WHAT YOU HAVE TO DO
Read the lines below. Copy out any that hold the string "Given".

================================

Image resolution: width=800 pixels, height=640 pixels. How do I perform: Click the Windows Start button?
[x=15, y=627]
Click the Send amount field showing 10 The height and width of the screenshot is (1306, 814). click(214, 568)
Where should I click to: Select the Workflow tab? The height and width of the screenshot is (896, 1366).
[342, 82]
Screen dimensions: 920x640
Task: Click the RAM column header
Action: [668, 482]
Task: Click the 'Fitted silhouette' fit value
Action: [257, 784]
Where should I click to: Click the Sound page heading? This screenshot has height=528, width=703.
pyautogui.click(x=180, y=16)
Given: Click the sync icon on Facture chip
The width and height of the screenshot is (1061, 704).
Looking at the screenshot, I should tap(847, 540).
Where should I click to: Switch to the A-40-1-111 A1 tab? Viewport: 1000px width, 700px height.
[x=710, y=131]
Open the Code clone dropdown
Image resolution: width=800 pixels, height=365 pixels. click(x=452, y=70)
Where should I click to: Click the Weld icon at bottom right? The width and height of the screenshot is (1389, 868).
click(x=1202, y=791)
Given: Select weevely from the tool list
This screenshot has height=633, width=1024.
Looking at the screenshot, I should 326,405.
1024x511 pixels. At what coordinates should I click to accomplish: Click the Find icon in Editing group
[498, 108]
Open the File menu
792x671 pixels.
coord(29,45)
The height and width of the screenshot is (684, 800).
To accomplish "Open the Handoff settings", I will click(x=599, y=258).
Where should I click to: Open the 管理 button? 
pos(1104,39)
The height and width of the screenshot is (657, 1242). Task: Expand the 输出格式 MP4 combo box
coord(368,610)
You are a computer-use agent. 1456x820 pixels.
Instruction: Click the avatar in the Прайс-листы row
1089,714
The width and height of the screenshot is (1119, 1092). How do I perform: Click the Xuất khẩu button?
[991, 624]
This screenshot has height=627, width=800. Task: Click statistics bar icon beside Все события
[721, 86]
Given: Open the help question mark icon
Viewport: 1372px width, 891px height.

================================

EXERCISE RESPONSE
Given: Click the sync icon on Facture chip
Given: Select weevely from the tool list
Given: Open the help question mark icon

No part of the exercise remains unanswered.